DATA FOR REVIEW:
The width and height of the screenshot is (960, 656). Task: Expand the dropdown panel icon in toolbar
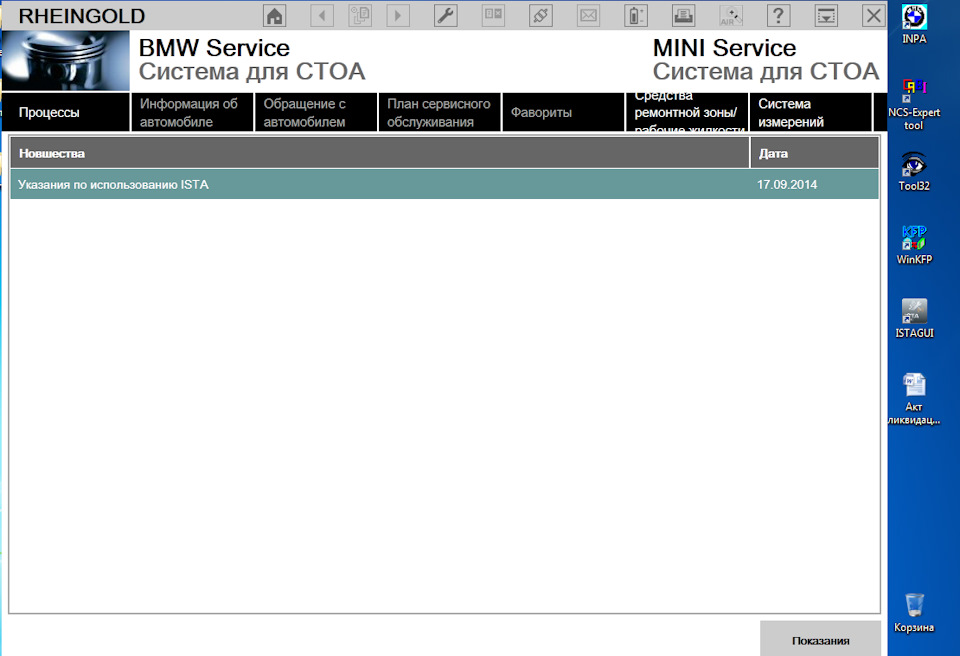(x=826, y=15)
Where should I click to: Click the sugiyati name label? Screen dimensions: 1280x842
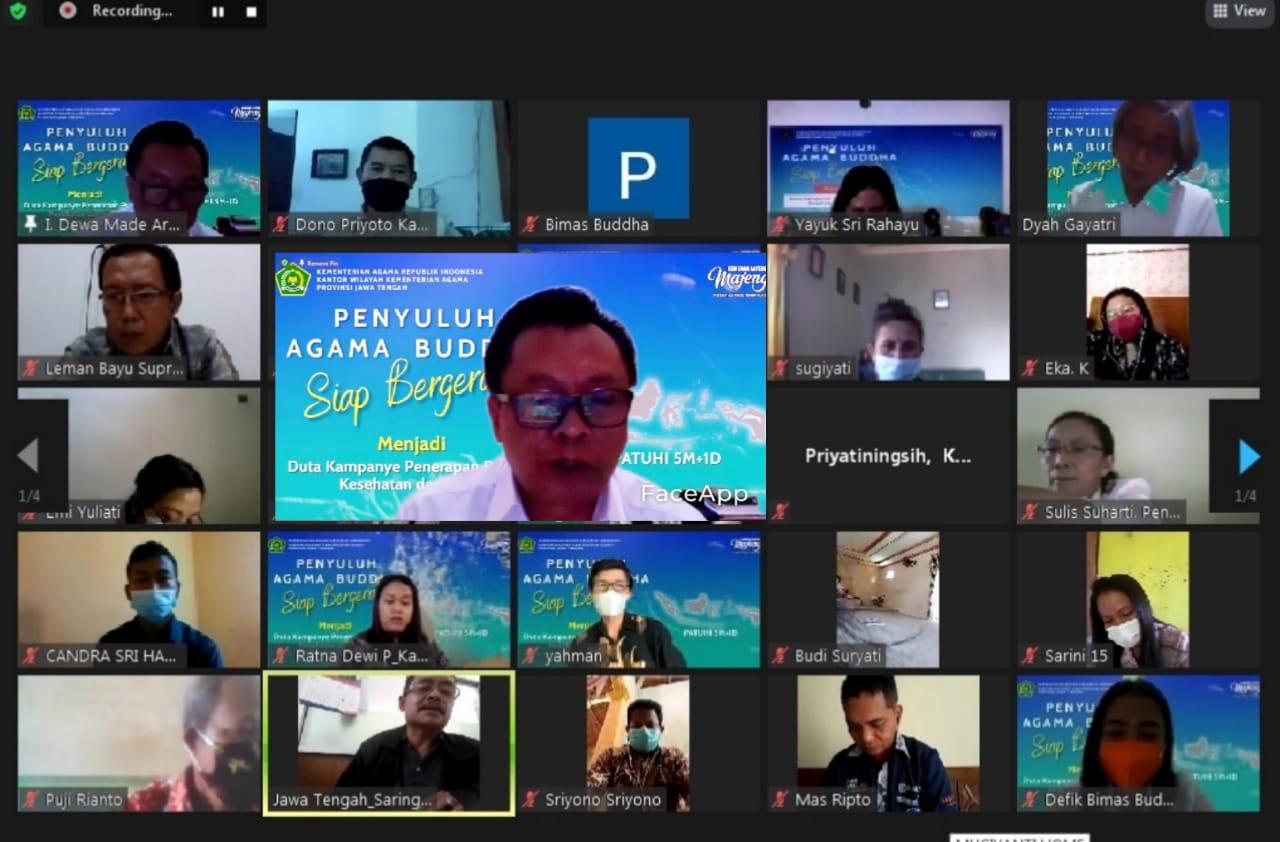tap(824, 369)
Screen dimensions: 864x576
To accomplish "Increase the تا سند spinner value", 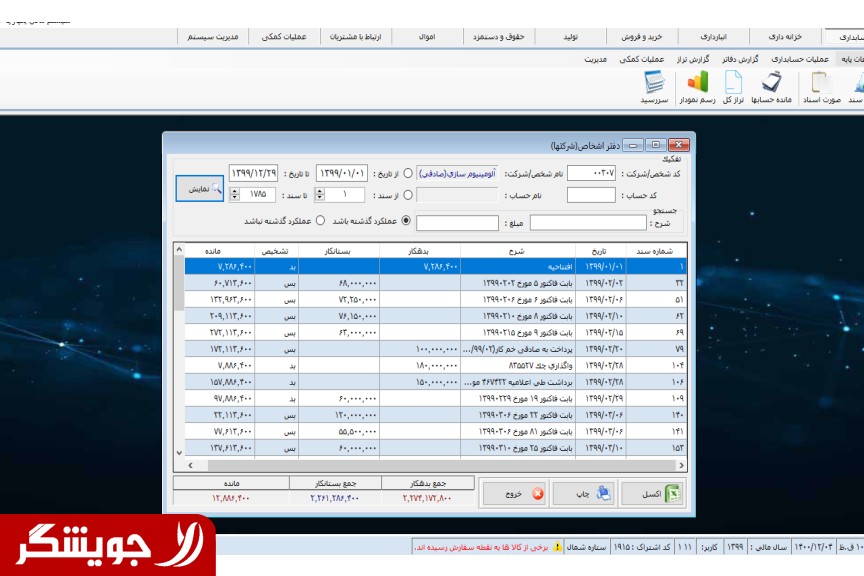I will point(235,191).
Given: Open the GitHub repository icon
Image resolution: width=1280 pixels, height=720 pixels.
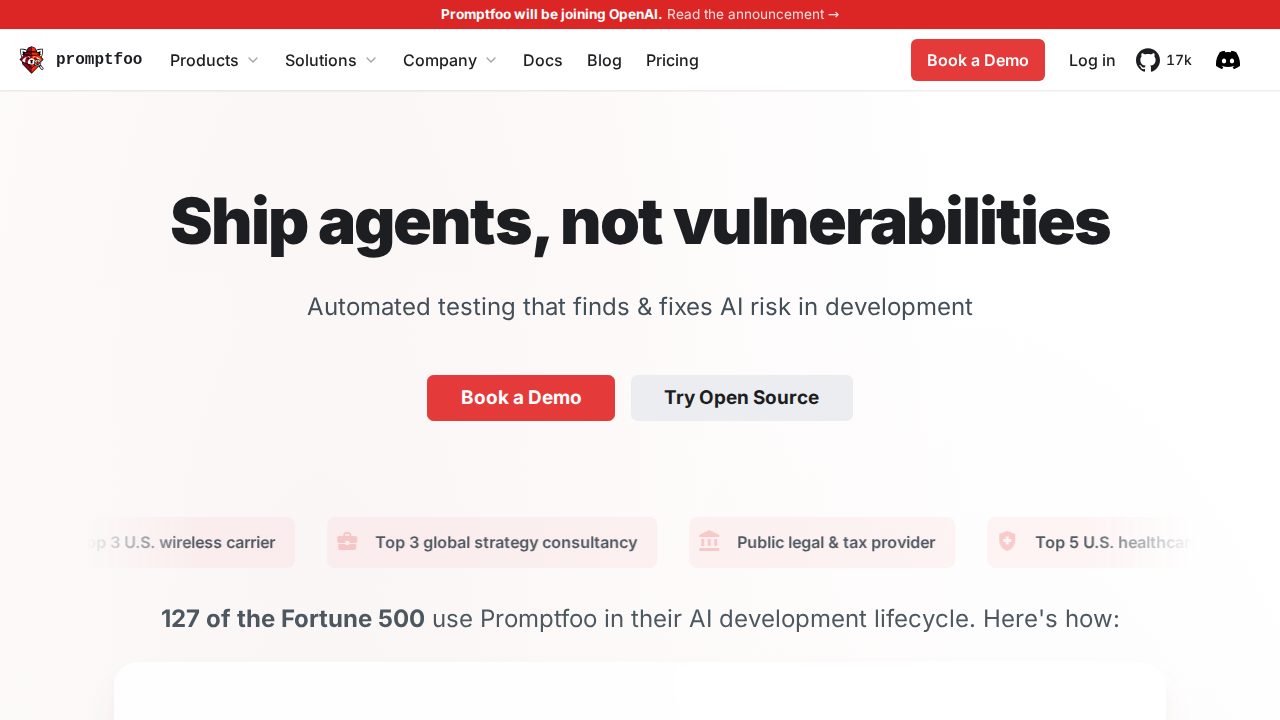Looking at the screenshot, I should [x=1148, y=60].

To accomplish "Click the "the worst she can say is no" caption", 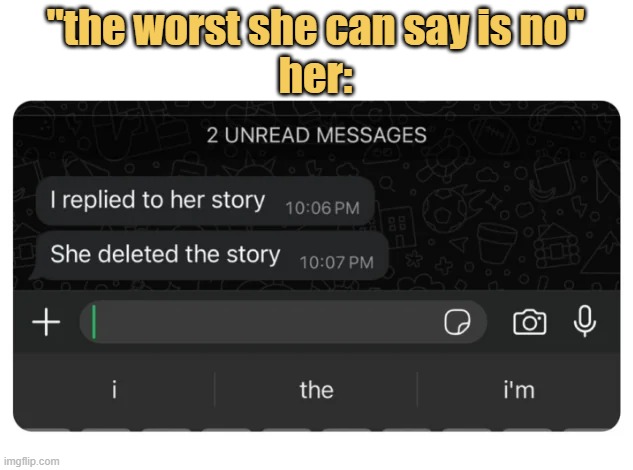I will (x=316, y=27).
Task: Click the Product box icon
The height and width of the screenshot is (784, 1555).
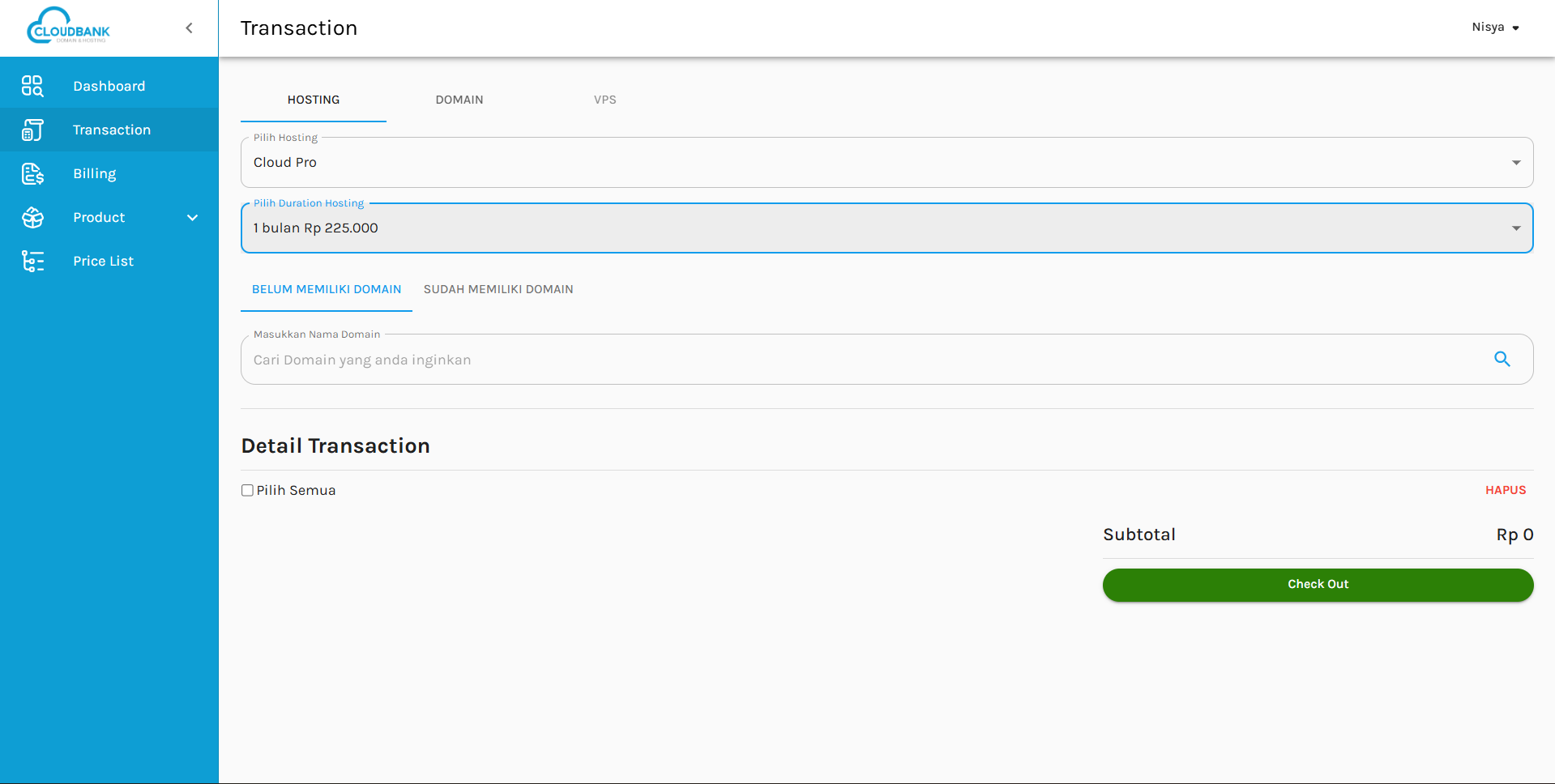Action: (32, 217)
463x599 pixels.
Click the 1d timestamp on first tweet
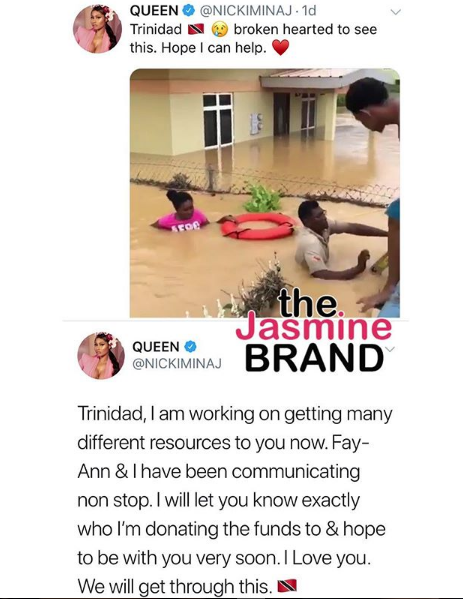[x=309, y=11]
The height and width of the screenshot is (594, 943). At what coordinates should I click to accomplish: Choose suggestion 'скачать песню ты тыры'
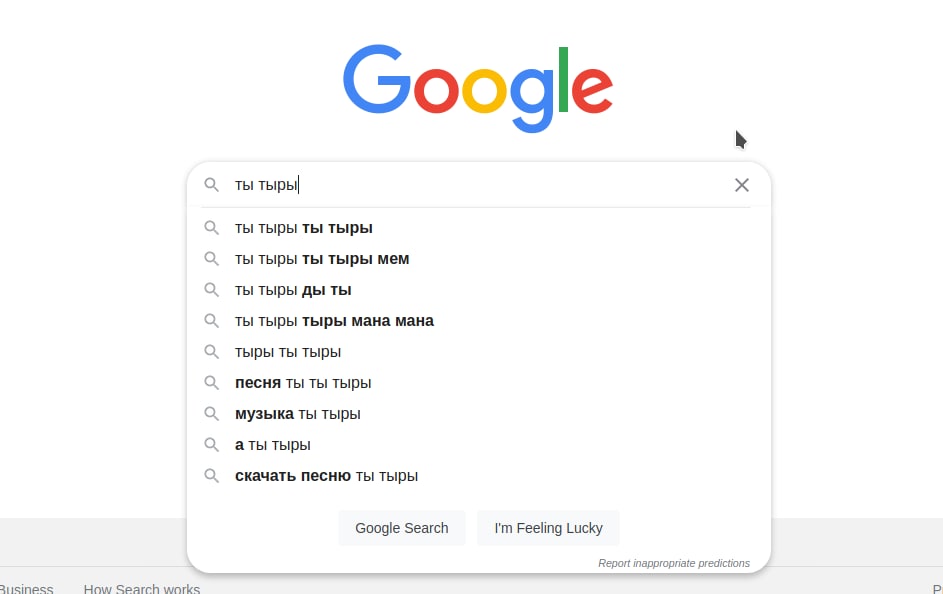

WORK TASK:
Only exact duplicates of the lines from the one containing "Click the 1d timestamp on first tweet" through the final line of the entries, both included, are needed, with pictures left out.

RESPONSE:
Click the 1d timestamp on first tweet
[x=309, y=11]
The height and width of the screenshot is (594, 943). At what coordinates should I click to accomplish: Choose suggestion 'скачать песню ты тыры'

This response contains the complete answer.